● **TASK REQUIREMENTS**
No picture should appear in the copy. Transcribe exactly, and only, the lines from the one with "You are a GUI" through the last line of the data below.

● **PROVIDED DATA**
---+---

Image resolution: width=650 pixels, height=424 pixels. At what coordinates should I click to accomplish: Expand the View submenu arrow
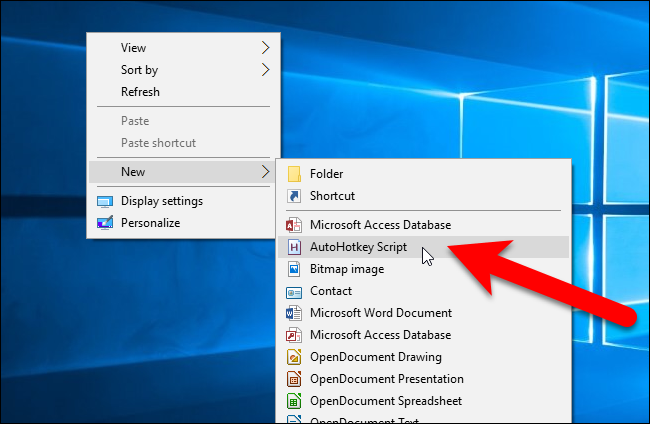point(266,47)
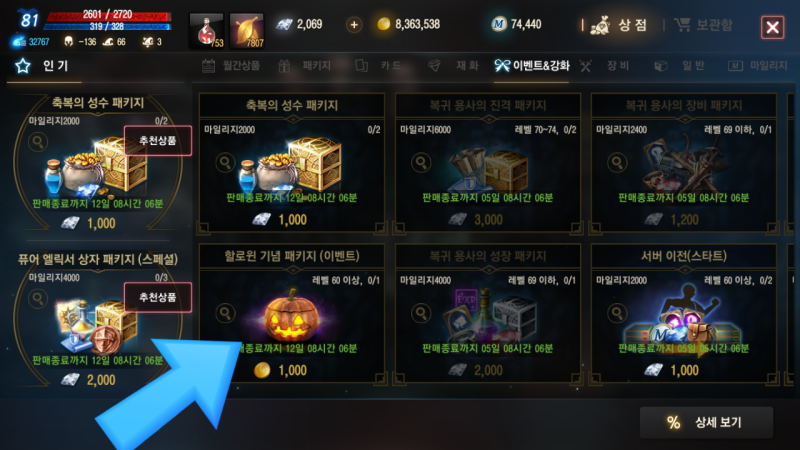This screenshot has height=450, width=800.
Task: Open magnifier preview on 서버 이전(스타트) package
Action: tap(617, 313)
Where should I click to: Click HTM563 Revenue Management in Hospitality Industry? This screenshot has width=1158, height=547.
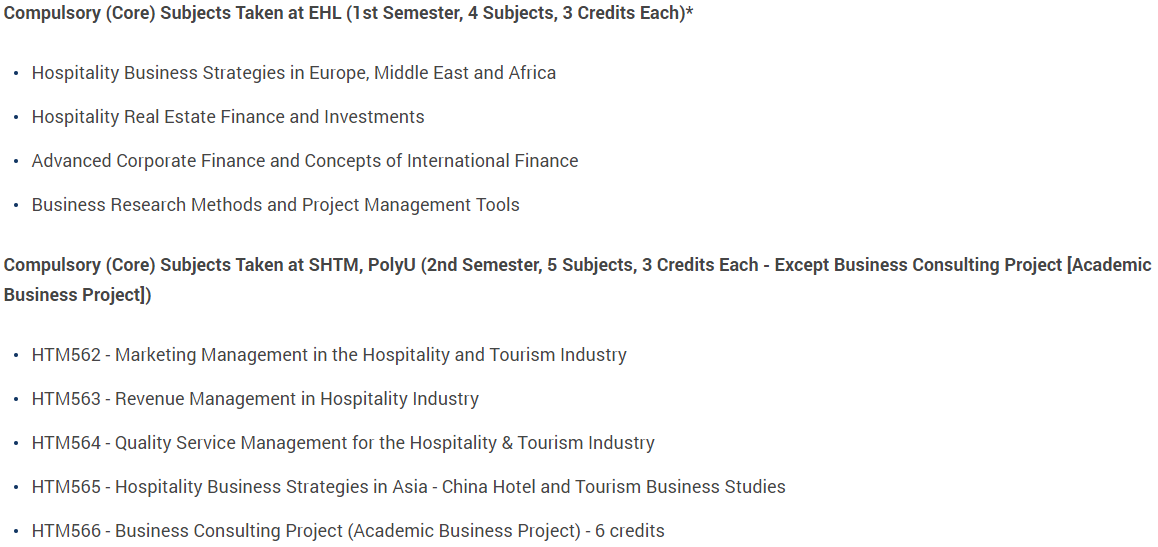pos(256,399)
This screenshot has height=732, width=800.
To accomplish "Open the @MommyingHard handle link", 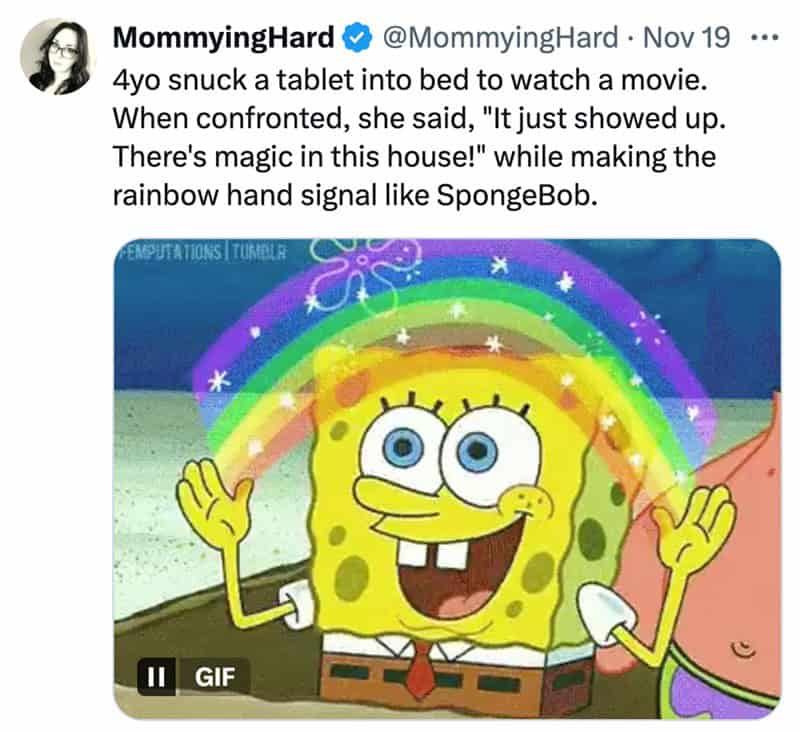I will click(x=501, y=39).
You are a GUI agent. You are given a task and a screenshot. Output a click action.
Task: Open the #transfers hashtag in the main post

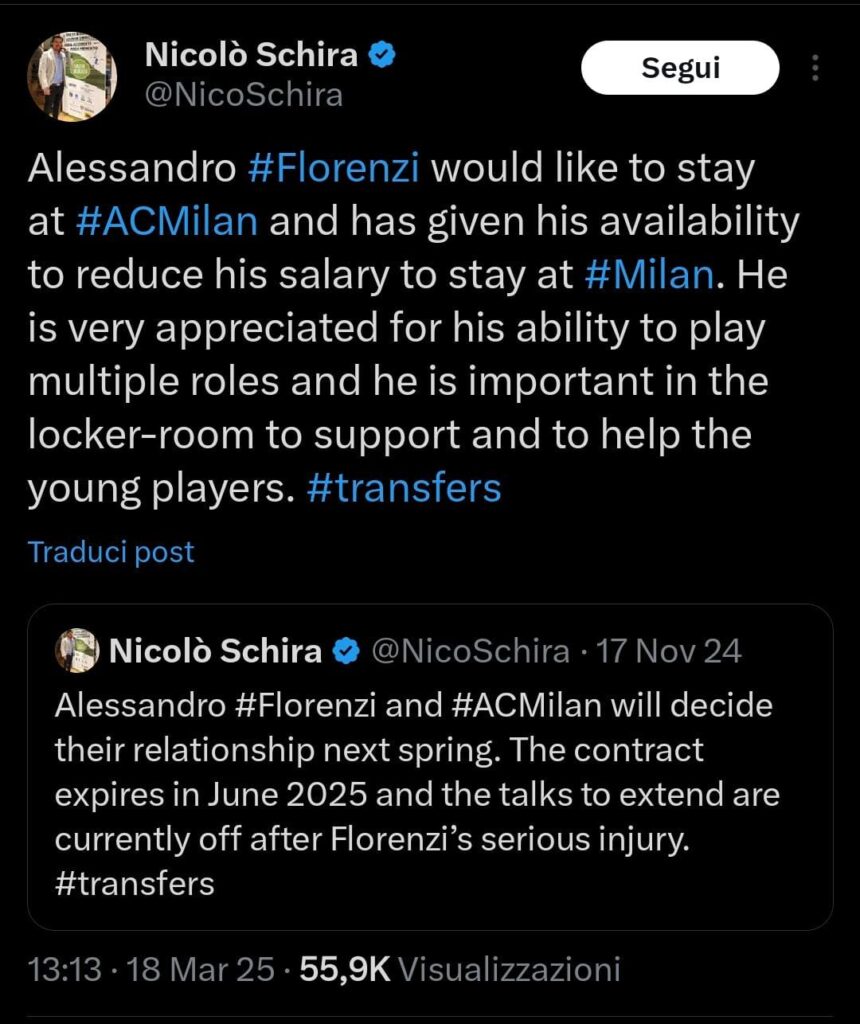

---+---

● **WRITTEN REPLY**
You are a GUI agent. You are given a task and a screenshot. Output a click action.
Task: Open the #transfers hashtag in the main post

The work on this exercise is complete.